The canal has many swing bridges that have to open and are timed with the locks.  The speed limit on the canal is 10kph (6.2mph for us).  If you go faster, the bridges won’t open earlier!  We had a bridge that took a lunch break so we had to tie up at a floating dock to wait for bridge #10.  It was a tiring day of shallow water, narrow passage, 9 locks (8 in a close series and about a 1 1/2 hour cruise to the last one) with some waiting time in between.  We pulled up to the wall in St. Jean, kicking up mud due to shallow water, but safely got tied up, happy to have that section of water behind us.  Al’s eyes needed rest and my legs needed exercise so we did our usual apres cruise activity.  While I was out checking out the town for restaurants and a bakery, a looper boat came in and tied up just in front of us.  As always, we made a connection, set a time for docktails on our flybridge and later learned all we could about Lake Champlain anchorages and marinas from new friends, Amy and David, aboard Selah Way.  Their home port is Lake Champlain.

Friday night we went out for mediocre mexican food and Saturday made the trek to the grocery so we could eat well while exploring the lake.  

This was our spot on the wall in St.
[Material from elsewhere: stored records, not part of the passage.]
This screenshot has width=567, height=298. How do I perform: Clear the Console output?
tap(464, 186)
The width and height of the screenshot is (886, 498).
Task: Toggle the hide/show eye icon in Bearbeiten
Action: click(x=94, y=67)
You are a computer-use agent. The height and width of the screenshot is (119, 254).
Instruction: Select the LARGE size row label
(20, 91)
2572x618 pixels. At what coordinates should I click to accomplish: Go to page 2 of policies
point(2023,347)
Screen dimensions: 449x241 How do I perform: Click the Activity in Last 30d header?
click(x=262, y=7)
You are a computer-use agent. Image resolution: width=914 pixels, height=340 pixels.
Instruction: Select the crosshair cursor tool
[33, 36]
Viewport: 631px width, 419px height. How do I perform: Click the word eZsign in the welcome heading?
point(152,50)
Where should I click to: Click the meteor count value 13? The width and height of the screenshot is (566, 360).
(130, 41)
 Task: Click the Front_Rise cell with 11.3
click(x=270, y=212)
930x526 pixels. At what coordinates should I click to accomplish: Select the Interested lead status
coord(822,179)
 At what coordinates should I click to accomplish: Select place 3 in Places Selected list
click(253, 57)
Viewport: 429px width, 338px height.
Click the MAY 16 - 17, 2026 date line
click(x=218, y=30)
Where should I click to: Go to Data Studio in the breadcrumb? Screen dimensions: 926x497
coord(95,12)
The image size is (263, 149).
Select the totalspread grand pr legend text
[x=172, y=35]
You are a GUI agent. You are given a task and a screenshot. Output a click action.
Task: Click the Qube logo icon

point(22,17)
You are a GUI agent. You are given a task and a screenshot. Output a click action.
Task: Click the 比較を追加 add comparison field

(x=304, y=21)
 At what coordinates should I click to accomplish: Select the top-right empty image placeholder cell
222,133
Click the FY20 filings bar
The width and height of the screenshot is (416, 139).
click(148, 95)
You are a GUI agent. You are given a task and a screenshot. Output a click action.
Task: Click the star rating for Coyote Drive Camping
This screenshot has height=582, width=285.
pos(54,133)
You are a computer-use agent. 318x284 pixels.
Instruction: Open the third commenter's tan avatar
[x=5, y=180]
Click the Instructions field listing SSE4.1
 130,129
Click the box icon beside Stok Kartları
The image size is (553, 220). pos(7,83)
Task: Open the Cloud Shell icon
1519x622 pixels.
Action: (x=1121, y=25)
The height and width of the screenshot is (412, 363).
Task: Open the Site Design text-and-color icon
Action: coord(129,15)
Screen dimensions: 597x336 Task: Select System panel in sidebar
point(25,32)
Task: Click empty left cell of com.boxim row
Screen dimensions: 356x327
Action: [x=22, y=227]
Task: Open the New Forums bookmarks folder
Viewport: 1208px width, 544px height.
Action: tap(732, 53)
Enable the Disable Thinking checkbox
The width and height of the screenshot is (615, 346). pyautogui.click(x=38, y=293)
Jean and while it is convenient to restaurants, a really good bakery and not horribly far from the grocery, it was noisy and busy with people at night and just didn’t feel completely safe.  Sleep did not come easily.  We stayed 2 nights anyway to spend Saturday charging batteries with the generator and to have a little more time to exchange cruising info with our new friends.  They are new to looping so we filled them in on our highs and lows on the trip and now we are armed with great intel on Lake Champlain.  We departed Sunday 9/2 mid morning to cruise out of Canada.  It was cool, somewhat windy and eventually rainy but uneventful which is what we  like.  

The last authentic French pastry to be eaten on the flybridge for breakfast while underway!
Au revoir Canada!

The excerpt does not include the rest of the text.